Penerbitan SHGB juga ia pertanyakan, sebab sejak 1980-an warga telah menempati lahan tersebut. Selama itu pula, tidak ada aktivitas apapun terkait perusahaan badan usaha milik negara (BUMN) itu. Warga hanya mengetahui, lahan tersebut ber-status quo atau milik negara. Izin menempatinya mereka dapatkan dari kepala desa pada 1990-an. Karena itu, mereka juga berkewajiban membayar pajak bumi dan bangunan (PBB).
Sondi menegaskan, warga tidak bermaksud menghambat pembebasan lahan untuk proyek strategis nasional. Mereka berharap mendapatkan penjelasan atas kejanggalan-kejanggalan yang terjadi.
Status tanah
Kepala Kantor ATR/BPN Kabupaten Bekasi Deni Santo menampik proses pembebasan lahan yang berlangsung tidak transparan. Menurut dia, sejumlah proses di antaranya konsultasi publik, sosialisasi, dan proses pembayaran pembebasan lahan telah dilakukan sesuai dengan Undang-Undang Nomor 2 Tahun 2012 tentang Pengadaan Tanah bagi Pembangunan untuk Kepentingan Umum.
Ia menjelaskan, lahan yang akan dibebaskan untuk pembangunan depo LRT di Jatimulya luasnya mencapai 10,5 hektare (ha) yang terdiri dari 191 bidang. Dari total lahan tersebut, sebagian merupakan tanah milik warga dan sebagian lagi milik negara. Namun, warga belum mengetahui jika lahan milik negara itu telah diserahkan kepada salah satu badan usaha milik negara (BUMN).
“Lahan milik negara itu sudah diserahkan kepada PT Adhi Karya melalui penyertaan modal negara (PMN),” ujar Deni. Oleh karena itu, status kepemilikan jatuh pada perusahaan. Adapun lahan itu terdiri dari enam bidang. Luasnya sekitar 50 persen dari total tanah yang akan dibebaskan untuk pembangunan depo.
Deni mengatakan, tanda bukti pembayaran surat pajak terhutang (SPT) PBB yang dimiliki warga tidak serta merta membuktikan bahwa warga adalah pemilik tanah. Kewajiban membayar PBB jatuh pada siapa saja yang menggunakan dan memanfaatkan tanah dan bangunan. Sejumlah warga pun mengakui bahwa mereka menempati tanah milik negara.

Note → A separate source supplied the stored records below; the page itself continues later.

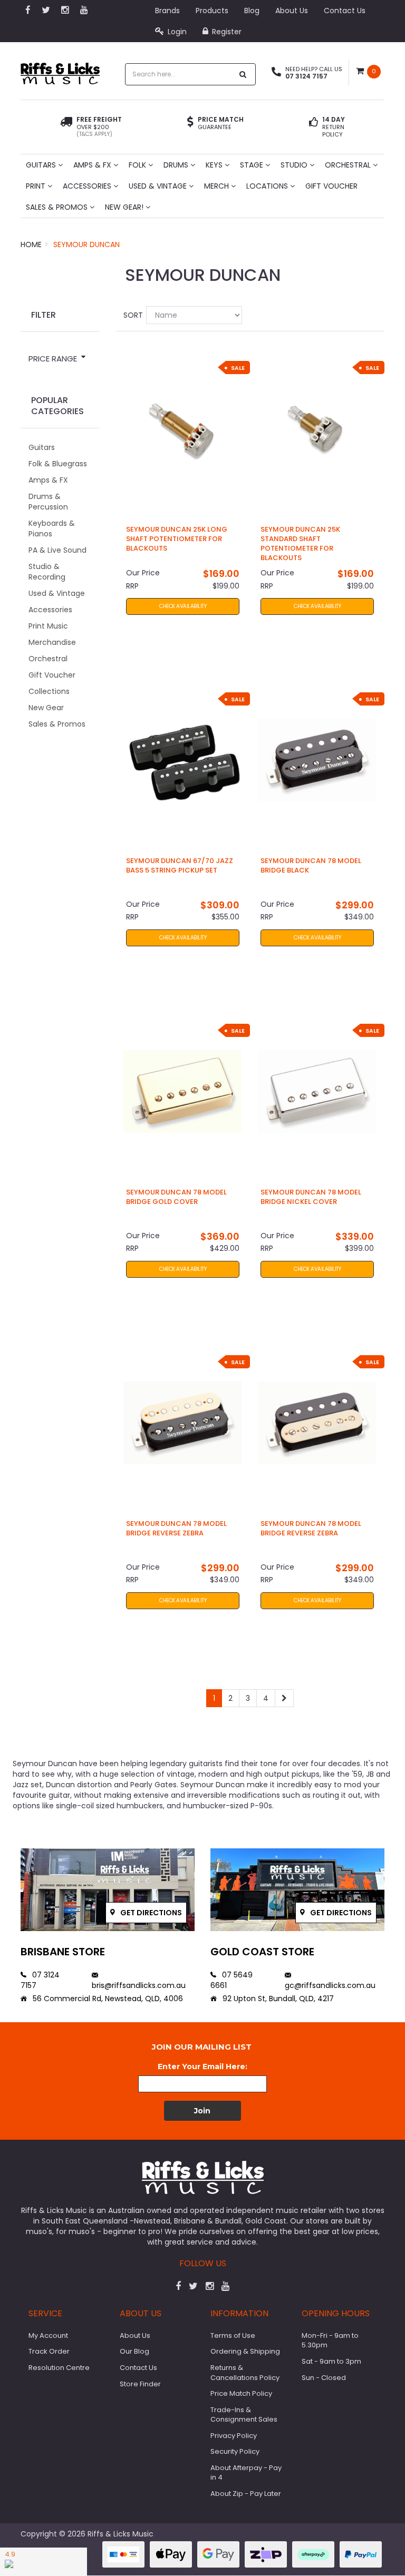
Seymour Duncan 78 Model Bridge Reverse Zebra (176, 1528)
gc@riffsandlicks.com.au (330, 1985)
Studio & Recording (46, 571)
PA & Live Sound (57, 550)
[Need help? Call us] (276, 72)
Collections (49, 691)
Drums (176, 165)
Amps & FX (93, 165)
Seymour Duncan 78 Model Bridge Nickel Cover (311, 1197)
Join (202, 2110)
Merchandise (52, 642)
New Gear (46, 707)
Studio (295, 165)
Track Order (49, 2351)
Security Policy (234, 2451)
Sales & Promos (58, 207)
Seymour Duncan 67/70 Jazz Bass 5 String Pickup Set (179, 865)
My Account (48, 2335)
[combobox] (179, 74)
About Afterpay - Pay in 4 (246, 2473)
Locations (268, 186)
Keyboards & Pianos (51, 528)
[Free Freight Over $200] (66, 127)
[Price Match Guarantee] (190, 123)
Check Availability (182, 606)
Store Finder (140, 2384)
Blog (251, 10)
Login (176, 31)
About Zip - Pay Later (245, 2494)
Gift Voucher (331, 186)
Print (36, 186)
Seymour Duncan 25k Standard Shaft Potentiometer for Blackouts (300, 543)
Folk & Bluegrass (57, 463)
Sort (130, 315)
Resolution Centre (59, 2368)
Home (31, 244)
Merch (217, 186)
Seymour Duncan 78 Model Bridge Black (311, 865)
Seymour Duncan (86, 244)
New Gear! (125, 207)
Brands (167, 10)
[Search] (243, 74)
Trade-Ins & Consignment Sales (243, 2415)
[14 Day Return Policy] (313, 127)
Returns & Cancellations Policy (244, 2373)
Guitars (42, 165)
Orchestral (349, 165)
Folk (138, 165)
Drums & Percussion (48, 501)
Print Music (48, 626)
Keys (215, 165)
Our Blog (134, 2351)
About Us (291, 10)
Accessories (88, 186)
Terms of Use (232, 2335)
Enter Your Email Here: (202, 2066)
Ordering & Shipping (245, 2351)
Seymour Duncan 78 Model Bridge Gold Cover (176, 1197)
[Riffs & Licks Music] (60, 70)
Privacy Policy (233, 2436)
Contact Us (344, 10)
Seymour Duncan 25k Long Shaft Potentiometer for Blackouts (176, 538)
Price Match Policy (241, 2393)
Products (212, 10)
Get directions (150, 1912)
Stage (252, 165)
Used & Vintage (159, 186)
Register (226, 31)
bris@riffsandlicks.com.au (139, 1985)
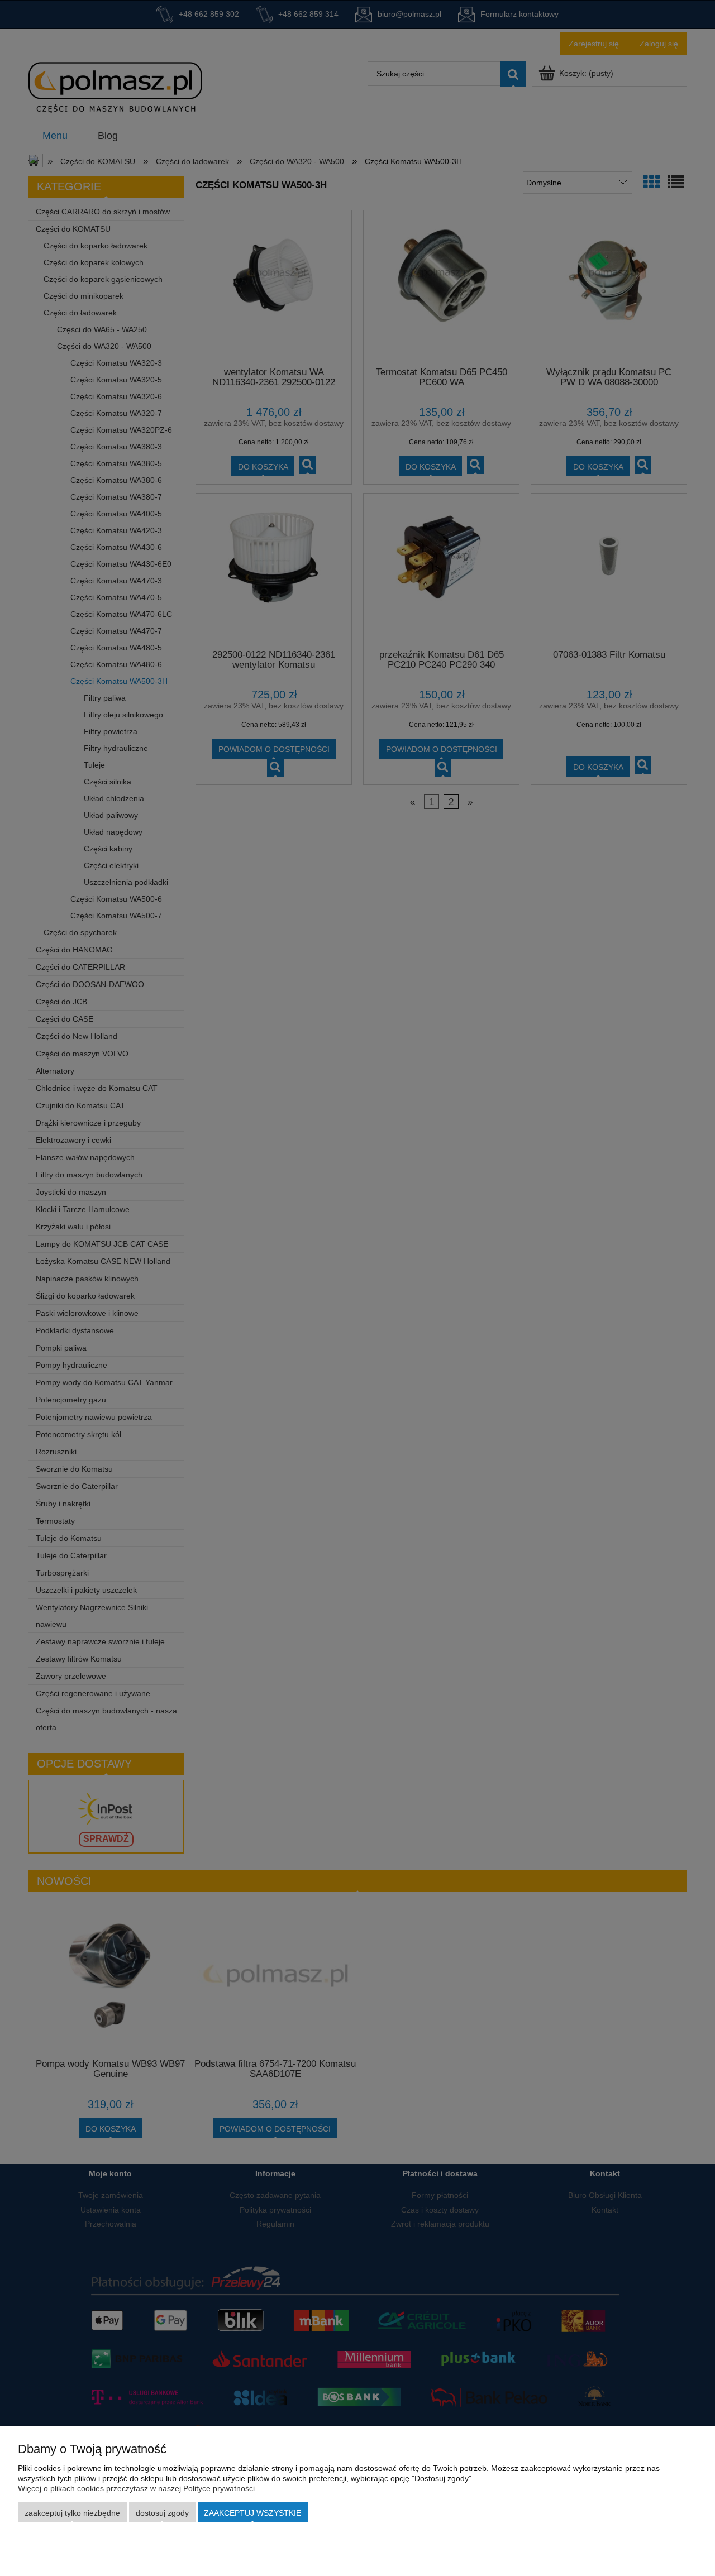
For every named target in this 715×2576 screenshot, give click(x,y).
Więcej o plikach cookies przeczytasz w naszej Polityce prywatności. (137, 2488)
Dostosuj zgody (162, 2512)
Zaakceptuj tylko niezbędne (72, 2512)
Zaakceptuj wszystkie (252, 2512)
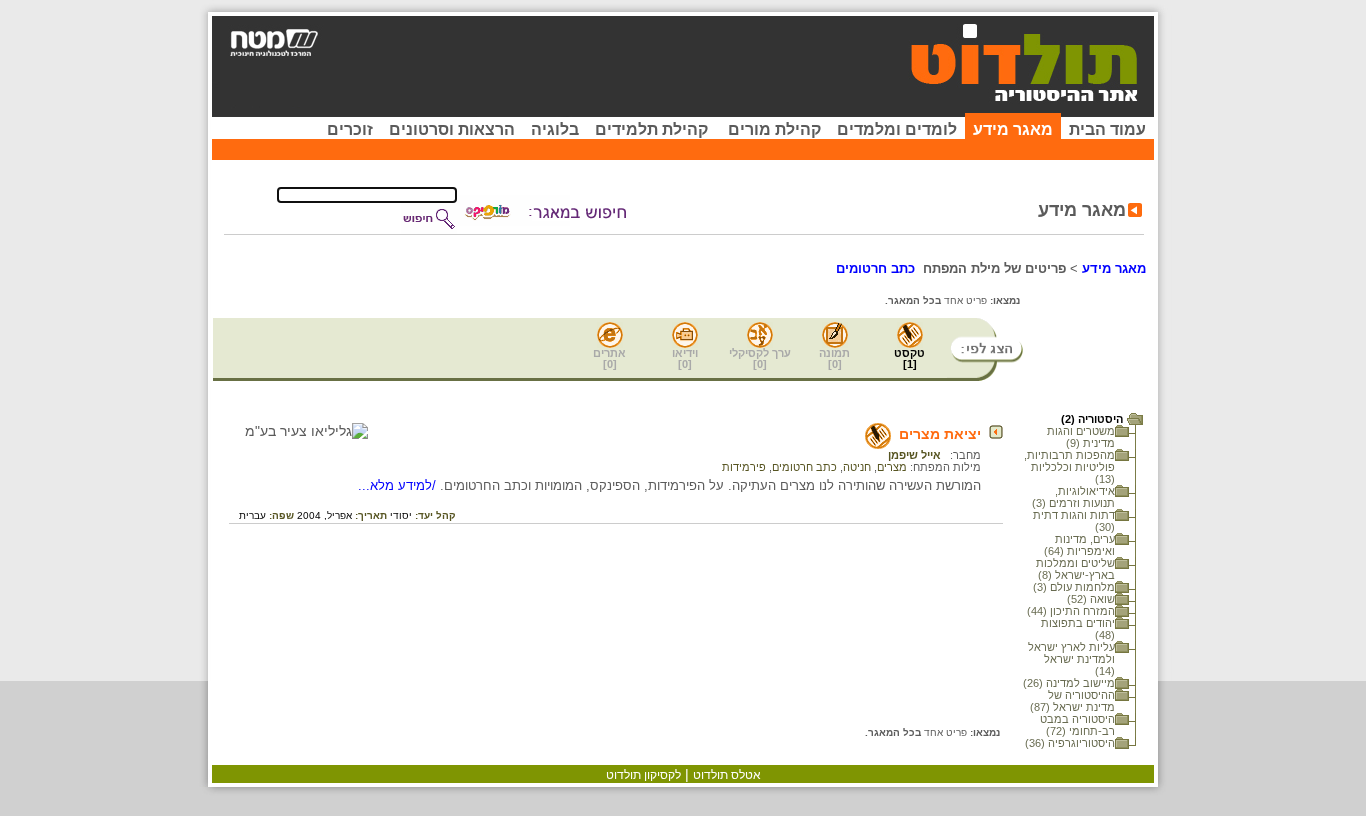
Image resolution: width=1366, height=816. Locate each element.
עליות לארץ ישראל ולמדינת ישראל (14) (1071, 659)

Meski demikian, warga tidak digusur secara semena-mena. “Berdasarkan UU No 2/2012, pihak penggarap tanah berhak mendapatkan ganti rugi pembebasan lahan untuk kepentingan umum,” kata dia.
Karena itu, ia berharap warga bersikap kooperatif. Sebab, sejumlah warga masih menolak pengukuran dan verifikasi tanah dan bangunan. “Dari total 191 bidang, baru 55 bidang yang sudah diverifikasi dan dibayar ganti ruginya,” kata Deni.
Ia menambahkan, pemerintah pusat menargetkan proses pembebasan lahan tuntas pada Maret 2019. Untuk itu, sejumlah satuan tugas ditempatkan di Jatimulya untuk memverifikasi ulang data warga terkait luas dan kepemilikan tanah selama 6-13 Februari.